During her 50 years as a Sister of St Joseph, Sr Chris Schwerdt has met people from all walks of life, most recently at St Catherine’s Aged Care as part of the pastoral care team.

One of 11 children, her inspiration to join the Josephites came as a child growing up in Hamley Bridge where she first encountered the Sisters at St Joseph’s Primary School.

Chris then attended secondary school at St Joseph’s at Aldgate. She remembers it as a discerning place, where there were ample opportunities to think about the path ahead. While some students realised that their calling was elsewhere, Chris says she felt called to the Sisters of St Joseph.

Although her family was initially surprised by her decision, she says they were also supportive. Her sceptical brother said, ‘I’ll give you four weeks’ but reassured her that if she wasn’t happy he’d come and get her.

“I believed that God was calling me to live my life as a Josephite Sister,” she says.

“Even as a child I felt that God was present in my life and calling me to be with people. With God’s help, I try to be really present to people. I feel God’s presence in others and this is so life­giving to me.”

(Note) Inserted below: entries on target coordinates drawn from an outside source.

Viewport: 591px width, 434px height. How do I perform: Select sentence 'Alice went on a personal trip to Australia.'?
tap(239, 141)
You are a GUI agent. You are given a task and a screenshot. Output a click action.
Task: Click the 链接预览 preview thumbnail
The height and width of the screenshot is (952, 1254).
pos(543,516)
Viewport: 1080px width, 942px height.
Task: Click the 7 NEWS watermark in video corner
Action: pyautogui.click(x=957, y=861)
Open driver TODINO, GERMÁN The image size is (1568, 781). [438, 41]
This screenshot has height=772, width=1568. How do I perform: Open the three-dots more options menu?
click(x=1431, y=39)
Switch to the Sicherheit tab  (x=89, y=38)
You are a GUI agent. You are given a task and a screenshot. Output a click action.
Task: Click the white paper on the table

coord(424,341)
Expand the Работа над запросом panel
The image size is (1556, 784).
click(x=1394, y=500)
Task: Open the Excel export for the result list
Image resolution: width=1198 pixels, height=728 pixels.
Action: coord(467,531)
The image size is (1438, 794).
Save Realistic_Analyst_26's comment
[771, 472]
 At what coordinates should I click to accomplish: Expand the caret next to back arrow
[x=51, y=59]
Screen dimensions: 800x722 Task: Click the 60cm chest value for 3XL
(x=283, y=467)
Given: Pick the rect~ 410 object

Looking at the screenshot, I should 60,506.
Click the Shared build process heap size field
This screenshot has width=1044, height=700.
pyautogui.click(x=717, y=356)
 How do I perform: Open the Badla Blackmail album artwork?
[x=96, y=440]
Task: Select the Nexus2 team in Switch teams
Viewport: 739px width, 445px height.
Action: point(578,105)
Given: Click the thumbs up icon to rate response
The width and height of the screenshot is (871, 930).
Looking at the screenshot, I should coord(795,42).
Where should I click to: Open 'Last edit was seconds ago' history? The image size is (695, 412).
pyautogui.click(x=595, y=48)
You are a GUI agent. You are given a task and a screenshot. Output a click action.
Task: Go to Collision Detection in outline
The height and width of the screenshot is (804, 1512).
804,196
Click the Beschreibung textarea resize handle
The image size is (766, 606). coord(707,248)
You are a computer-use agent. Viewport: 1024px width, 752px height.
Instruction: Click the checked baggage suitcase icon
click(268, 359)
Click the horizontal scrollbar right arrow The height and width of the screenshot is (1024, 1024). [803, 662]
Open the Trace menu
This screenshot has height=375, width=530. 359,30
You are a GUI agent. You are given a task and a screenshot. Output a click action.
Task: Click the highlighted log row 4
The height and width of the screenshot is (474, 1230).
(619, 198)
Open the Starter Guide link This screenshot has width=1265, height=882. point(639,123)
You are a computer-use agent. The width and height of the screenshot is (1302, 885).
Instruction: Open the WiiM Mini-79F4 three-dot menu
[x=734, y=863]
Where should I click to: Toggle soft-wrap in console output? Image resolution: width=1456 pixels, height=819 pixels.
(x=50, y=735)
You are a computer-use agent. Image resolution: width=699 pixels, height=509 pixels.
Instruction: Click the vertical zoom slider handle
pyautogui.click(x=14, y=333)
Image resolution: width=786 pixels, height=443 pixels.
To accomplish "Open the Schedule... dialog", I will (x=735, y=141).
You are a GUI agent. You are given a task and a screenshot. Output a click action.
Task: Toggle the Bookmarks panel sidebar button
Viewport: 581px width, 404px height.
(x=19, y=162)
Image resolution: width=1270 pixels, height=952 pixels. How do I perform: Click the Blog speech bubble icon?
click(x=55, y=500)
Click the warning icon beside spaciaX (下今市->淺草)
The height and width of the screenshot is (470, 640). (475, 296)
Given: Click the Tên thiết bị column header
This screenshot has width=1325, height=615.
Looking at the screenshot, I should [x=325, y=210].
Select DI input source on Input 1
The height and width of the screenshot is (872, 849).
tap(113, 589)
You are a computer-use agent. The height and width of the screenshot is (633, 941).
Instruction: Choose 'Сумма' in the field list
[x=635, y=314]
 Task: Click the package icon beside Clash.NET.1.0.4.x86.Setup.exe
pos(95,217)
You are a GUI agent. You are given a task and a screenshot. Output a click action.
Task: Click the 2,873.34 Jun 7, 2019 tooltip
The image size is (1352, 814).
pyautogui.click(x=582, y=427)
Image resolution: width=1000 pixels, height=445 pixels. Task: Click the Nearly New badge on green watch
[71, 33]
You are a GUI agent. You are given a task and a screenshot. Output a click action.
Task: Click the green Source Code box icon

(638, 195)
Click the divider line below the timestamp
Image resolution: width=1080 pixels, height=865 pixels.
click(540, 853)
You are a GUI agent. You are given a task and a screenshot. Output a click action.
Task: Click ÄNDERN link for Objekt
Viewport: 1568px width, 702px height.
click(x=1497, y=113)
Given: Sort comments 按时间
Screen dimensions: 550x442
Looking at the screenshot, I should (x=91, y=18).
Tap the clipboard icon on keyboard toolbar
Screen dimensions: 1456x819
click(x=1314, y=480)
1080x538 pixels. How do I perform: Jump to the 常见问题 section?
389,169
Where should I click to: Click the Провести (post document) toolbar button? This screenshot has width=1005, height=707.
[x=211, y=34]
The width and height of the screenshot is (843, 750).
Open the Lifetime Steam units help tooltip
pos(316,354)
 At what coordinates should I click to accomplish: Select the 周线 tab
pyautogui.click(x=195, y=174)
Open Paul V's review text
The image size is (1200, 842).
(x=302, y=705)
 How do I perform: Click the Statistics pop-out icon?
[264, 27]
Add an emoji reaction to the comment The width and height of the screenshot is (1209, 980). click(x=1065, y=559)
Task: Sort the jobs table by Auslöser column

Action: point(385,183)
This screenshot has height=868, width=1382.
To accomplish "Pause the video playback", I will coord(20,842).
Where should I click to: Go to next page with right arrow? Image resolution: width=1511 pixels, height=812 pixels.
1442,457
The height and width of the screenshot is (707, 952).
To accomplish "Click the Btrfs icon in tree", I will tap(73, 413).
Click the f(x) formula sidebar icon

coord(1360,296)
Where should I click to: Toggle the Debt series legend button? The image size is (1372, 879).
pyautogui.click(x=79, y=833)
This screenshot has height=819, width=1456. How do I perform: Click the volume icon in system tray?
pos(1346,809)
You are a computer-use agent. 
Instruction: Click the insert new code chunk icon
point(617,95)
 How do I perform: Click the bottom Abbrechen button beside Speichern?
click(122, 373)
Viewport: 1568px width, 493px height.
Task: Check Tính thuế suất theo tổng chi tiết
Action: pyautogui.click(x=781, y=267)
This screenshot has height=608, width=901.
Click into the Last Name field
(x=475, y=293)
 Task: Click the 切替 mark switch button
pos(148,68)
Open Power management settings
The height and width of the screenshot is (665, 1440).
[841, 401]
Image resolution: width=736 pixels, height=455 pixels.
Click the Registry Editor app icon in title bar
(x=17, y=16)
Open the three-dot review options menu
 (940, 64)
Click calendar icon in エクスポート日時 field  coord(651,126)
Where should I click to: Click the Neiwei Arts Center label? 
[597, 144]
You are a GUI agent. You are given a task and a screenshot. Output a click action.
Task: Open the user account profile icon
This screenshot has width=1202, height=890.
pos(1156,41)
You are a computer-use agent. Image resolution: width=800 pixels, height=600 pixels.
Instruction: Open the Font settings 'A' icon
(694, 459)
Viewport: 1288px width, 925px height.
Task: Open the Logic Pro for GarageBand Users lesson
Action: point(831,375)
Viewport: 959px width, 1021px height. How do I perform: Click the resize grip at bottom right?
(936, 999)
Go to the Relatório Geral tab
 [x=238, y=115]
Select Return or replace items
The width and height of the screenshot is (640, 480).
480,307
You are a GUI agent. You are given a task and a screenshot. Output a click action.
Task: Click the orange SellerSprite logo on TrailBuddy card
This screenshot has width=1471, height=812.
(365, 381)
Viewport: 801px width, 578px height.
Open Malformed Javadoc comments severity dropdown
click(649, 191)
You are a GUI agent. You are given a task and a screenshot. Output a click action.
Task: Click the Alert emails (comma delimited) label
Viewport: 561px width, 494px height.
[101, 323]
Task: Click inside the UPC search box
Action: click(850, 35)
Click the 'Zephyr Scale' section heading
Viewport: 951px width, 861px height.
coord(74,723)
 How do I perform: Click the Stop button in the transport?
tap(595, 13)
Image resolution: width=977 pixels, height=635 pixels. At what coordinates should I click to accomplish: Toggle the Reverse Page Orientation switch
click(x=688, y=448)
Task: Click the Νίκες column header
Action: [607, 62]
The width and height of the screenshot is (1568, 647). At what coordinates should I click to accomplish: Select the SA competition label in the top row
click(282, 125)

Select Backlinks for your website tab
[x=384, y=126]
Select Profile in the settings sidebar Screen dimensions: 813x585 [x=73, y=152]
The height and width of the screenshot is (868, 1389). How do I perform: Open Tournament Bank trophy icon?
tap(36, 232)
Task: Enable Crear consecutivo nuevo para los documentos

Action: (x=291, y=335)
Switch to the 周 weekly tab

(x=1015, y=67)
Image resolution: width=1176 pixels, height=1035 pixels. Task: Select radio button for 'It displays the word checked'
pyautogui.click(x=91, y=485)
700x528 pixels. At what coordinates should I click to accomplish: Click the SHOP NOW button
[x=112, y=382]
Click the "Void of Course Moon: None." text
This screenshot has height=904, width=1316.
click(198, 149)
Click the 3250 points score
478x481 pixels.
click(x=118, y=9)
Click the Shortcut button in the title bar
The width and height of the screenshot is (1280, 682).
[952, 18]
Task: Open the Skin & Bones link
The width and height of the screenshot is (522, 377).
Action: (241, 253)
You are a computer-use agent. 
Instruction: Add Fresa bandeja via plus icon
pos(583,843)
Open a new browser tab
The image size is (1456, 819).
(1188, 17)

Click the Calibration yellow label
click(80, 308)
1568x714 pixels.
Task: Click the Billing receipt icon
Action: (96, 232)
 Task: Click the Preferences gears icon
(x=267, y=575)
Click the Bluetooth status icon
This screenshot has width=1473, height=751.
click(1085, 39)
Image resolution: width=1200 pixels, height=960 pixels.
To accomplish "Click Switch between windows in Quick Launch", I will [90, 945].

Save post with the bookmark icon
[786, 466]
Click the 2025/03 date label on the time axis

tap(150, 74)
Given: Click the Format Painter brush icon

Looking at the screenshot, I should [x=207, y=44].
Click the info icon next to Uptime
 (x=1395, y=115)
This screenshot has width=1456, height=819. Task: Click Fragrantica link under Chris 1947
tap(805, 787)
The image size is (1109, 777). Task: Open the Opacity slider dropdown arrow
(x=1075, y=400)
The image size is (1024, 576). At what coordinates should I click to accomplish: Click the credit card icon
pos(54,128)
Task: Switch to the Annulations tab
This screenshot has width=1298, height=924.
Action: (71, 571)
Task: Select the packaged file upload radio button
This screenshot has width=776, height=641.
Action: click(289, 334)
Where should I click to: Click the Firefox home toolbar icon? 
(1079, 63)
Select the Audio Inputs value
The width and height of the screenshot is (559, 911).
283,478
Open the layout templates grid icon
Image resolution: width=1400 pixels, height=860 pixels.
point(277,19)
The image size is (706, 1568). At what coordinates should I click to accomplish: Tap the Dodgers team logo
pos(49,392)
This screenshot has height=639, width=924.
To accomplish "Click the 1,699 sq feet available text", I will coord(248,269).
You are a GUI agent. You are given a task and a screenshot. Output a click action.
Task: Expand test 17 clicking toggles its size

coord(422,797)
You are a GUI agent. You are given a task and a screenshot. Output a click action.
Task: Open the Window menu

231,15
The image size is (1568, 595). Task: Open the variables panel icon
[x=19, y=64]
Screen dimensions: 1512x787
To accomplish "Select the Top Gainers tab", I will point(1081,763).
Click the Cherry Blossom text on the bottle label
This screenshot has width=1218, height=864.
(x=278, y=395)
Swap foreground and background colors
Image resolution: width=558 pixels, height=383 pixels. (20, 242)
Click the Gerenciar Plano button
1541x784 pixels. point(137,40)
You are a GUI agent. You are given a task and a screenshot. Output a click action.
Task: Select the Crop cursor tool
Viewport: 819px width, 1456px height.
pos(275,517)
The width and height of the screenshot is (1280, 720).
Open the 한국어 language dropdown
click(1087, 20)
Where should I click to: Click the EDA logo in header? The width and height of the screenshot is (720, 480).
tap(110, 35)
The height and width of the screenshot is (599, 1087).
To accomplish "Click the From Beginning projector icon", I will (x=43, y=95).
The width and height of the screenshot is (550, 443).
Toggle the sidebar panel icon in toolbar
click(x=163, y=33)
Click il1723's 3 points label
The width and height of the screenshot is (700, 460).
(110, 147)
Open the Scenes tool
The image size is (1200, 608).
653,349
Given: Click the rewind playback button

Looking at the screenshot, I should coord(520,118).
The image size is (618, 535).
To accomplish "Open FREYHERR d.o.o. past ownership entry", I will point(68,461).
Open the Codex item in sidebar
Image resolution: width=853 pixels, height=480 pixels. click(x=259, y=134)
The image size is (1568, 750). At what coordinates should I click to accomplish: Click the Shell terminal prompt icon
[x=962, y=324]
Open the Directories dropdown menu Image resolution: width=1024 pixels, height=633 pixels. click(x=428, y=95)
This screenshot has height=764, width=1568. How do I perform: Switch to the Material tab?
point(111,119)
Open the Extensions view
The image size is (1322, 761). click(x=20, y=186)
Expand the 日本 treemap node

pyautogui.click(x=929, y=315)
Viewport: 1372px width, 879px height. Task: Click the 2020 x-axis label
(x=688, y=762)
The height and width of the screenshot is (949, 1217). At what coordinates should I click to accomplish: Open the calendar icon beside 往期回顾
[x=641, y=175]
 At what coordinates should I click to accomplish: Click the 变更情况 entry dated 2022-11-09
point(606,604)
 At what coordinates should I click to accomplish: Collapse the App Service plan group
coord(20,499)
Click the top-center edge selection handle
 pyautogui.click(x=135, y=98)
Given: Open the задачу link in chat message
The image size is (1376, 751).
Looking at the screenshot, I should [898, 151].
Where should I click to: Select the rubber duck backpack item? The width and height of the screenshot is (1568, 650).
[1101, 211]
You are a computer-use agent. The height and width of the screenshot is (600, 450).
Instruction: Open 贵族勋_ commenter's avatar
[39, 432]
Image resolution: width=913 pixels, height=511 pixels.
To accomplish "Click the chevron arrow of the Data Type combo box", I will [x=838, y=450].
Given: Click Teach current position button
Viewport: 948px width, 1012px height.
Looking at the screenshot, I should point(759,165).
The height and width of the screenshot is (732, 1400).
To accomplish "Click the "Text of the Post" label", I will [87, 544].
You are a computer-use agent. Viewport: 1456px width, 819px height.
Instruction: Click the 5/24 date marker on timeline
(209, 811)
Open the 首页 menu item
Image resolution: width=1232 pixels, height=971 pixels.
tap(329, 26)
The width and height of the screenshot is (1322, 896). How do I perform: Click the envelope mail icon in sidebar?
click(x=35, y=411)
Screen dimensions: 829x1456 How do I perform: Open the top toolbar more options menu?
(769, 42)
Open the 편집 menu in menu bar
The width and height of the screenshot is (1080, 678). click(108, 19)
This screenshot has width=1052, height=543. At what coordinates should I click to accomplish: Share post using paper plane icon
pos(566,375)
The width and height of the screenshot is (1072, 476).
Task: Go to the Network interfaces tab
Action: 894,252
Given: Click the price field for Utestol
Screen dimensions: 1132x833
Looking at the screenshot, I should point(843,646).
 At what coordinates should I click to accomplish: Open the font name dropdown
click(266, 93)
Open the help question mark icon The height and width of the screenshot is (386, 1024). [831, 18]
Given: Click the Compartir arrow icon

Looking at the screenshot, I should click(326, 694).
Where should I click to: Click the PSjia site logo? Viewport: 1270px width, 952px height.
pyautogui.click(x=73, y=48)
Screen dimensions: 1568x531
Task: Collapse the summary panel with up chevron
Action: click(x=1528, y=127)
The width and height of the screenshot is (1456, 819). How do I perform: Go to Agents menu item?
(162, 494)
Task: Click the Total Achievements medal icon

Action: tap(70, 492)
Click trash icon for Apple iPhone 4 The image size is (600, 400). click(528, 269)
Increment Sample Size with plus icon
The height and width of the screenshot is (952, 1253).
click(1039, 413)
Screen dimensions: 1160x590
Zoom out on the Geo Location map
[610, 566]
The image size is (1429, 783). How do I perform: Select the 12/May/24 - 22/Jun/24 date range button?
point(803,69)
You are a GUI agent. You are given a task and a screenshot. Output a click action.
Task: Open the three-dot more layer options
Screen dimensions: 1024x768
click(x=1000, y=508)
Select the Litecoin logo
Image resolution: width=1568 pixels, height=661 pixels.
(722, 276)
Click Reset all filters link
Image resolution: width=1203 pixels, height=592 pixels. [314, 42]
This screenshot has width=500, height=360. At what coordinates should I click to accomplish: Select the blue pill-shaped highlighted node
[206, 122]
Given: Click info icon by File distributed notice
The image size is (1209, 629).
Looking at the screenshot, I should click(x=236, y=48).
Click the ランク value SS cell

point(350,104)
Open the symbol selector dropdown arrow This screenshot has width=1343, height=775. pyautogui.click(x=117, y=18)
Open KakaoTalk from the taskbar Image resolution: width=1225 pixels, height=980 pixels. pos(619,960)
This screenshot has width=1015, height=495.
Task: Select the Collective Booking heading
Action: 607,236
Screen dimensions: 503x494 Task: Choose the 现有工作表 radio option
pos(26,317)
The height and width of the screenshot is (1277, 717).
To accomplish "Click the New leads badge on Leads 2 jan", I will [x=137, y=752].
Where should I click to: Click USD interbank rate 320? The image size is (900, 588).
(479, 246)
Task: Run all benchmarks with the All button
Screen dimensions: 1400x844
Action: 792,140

Chris entered the novitiate in Sydney where she studied theology and explored religious life. She also trained as a teacher at the Catholic Teachers’ College and her first appointment was teaching at Mt Carmel, a parish school in Rosewater.

It wasn’t long before Chris was taken out of her comfort zone and headed north to Woomera to take on a teaching role initially, later becoming principal of St Joseph’s School. Chris recalls that it was a hot and dusty January day in the early 1970s when she and another Sister set out on the long journey and found themselves  stranded by the side of the road after their “old pink station wagon” broke down.

“There we were in white habits, so far from everywhere in what felt like the middle of nowhere, on a 40 degree day,” she says.

As luck would have it a truck driver stopped shortly after, changed the tyre and helped them on their way.

Chris remembers that upon arrival, she spied an old dog kennel, on which she sat down and cried. But it wasn’t long before she grew to love both the Outback and its people.

Six years later Chris moved on and continued various teaching roles in the State’s South East and Clare, focusing on special education before taking a sabbatical and a short stint in Melbourne where she worked with homeless and alcoholic men at the Corpus Christi Centre in Greenvale.

“The men I met there were such characters. It was very enjoyable and challenging work,” says Chris.

Returning to Adelaide she began working with homeless women at Catherine House where she met many women who had hit rock bottom.

“This work led me to appreciate the many factors which led these women to homelessness,” she says.

“I worked with some women who had been there in longer term accommodation, often suffering from mental illness due to trauma. There were often difficult times and sometimes all I could do was pray for a situation to resolve itself or that these women could find a small glimmer of hope.”